- [Given problem]: Recast the lines from the one with "Switch to the 予想的中 tab" to the one with "723x1568 pixels. Task: Record" as a Markdown table with columns Row and Line, one numbered row per line, skipping blank lines and leaving out the pictures.

---------- Recorded information ----------

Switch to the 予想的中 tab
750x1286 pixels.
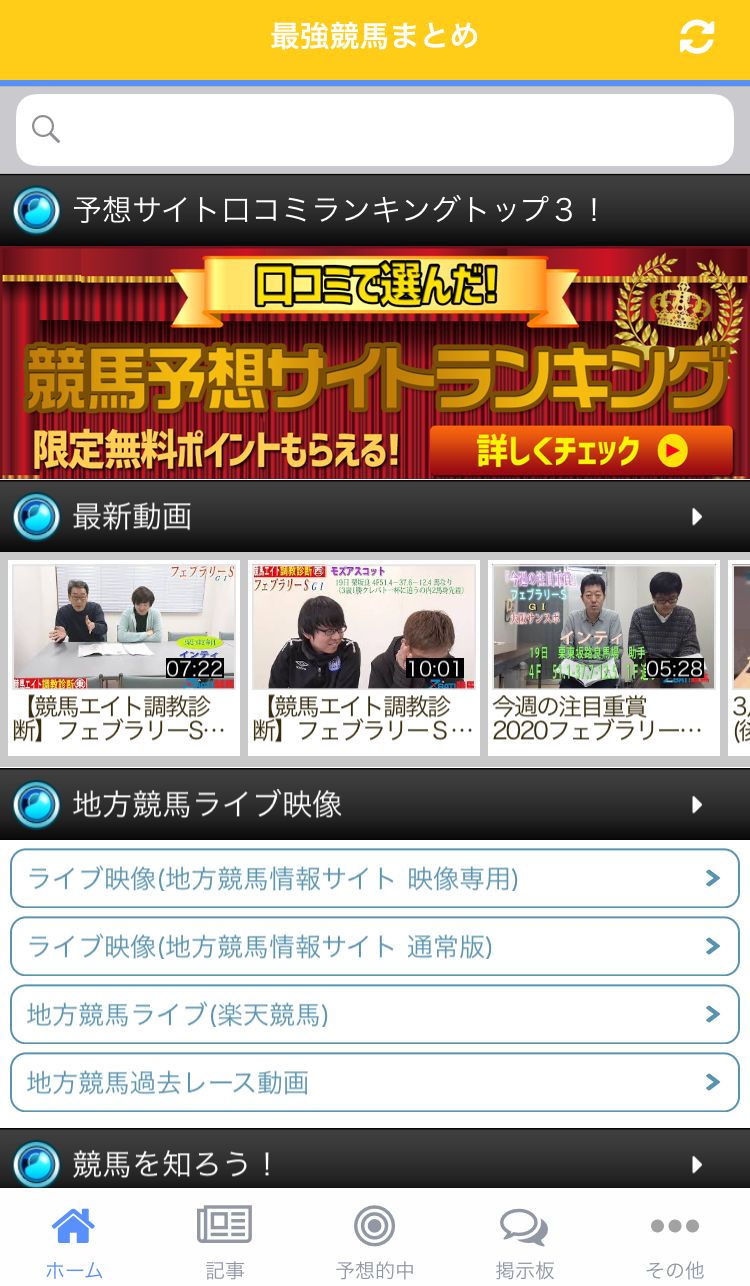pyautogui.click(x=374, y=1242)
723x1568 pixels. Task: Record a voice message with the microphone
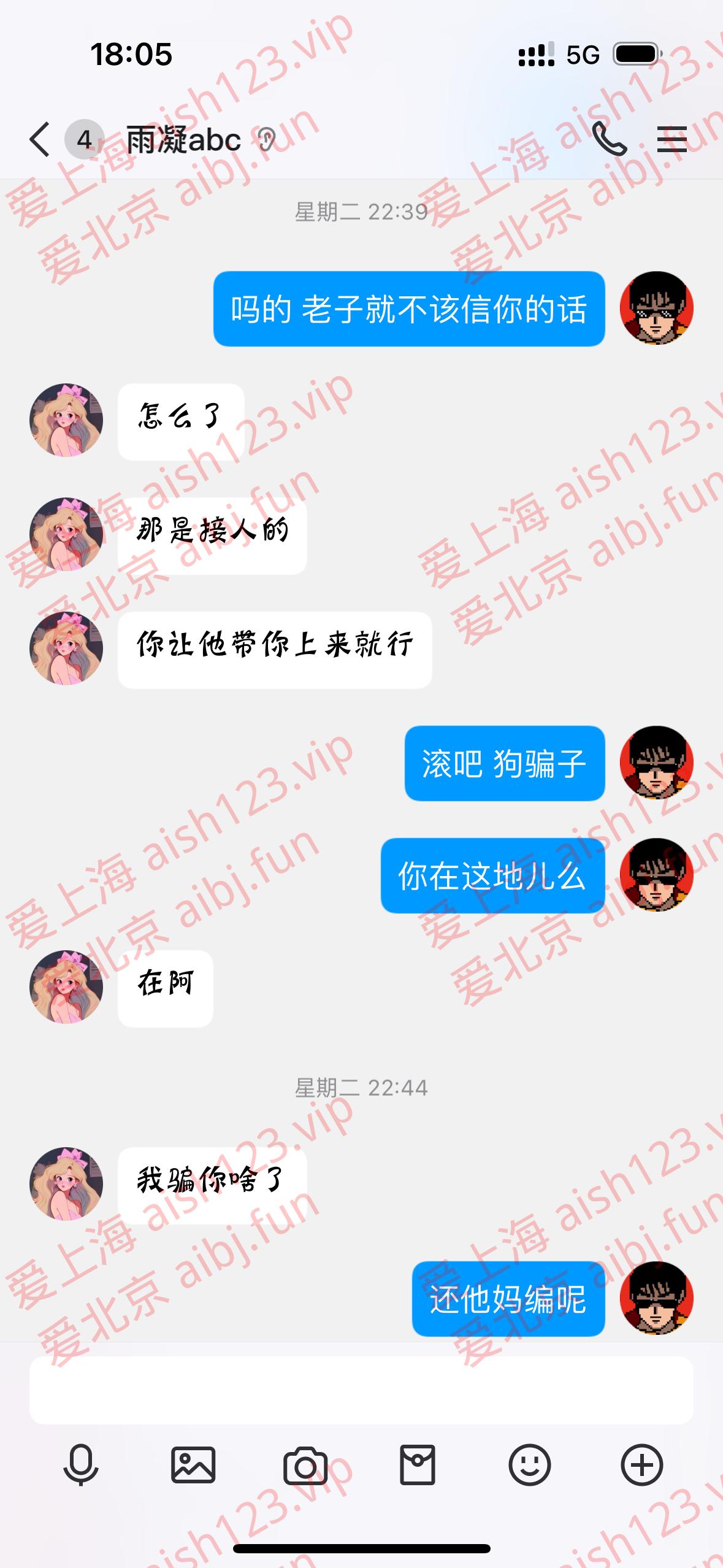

----------
---------- Recorded information ----------

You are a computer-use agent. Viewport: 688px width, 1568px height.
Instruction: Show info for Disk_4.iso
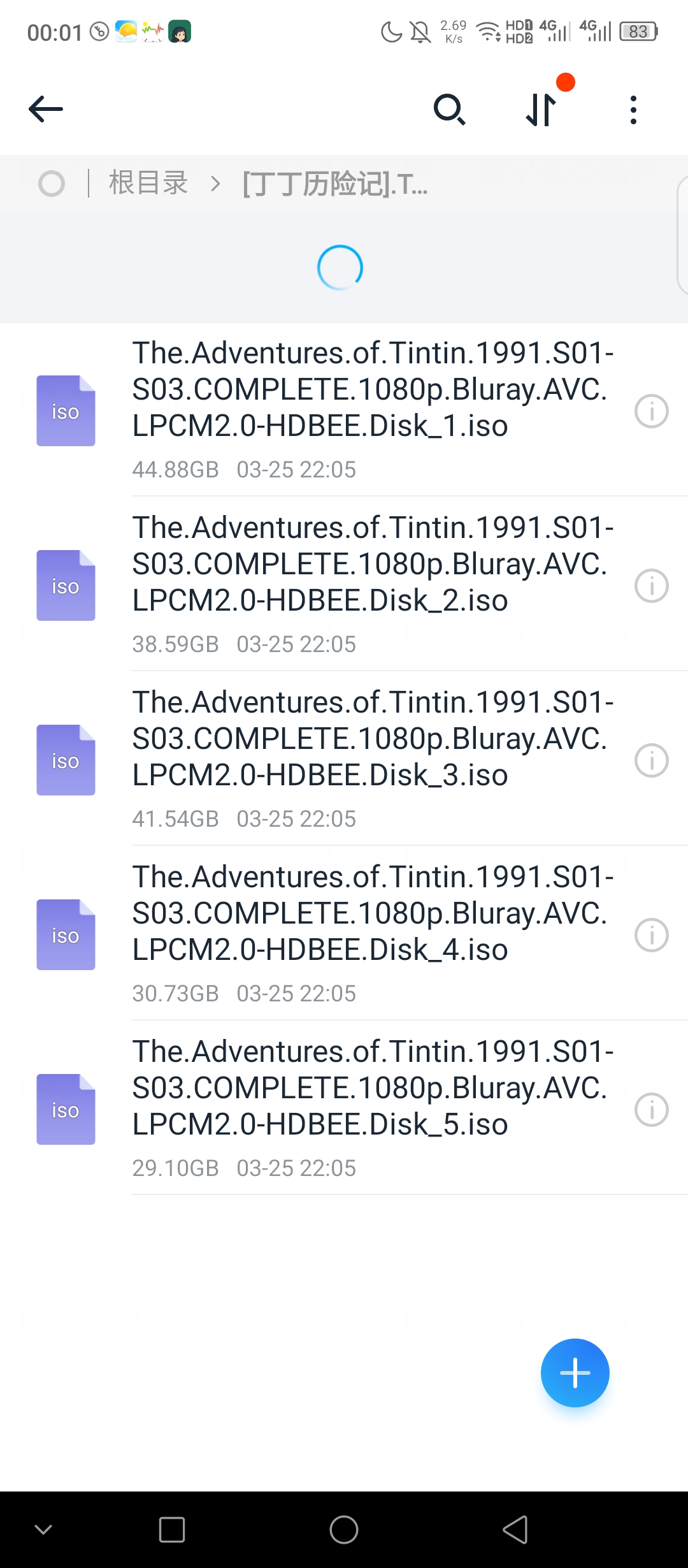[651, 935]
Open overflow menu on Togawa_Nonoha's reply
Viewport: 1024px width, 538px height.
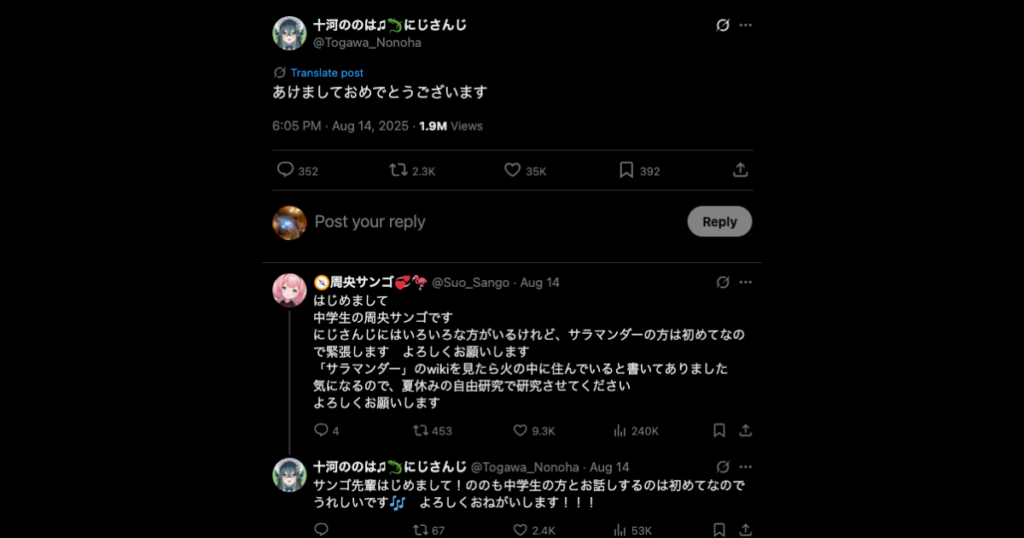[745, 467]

----------

- [Problem solution]:
| Row | Line |
|---|---|
| 1 | Switch to the 予想的中 tab |
| 2 | 750x1286 pixels. |
| 3 | pyautogui.click(x=374, y=1242) |
| 4 | 723x1568 pixels. Task: Record a voice message with the microphone |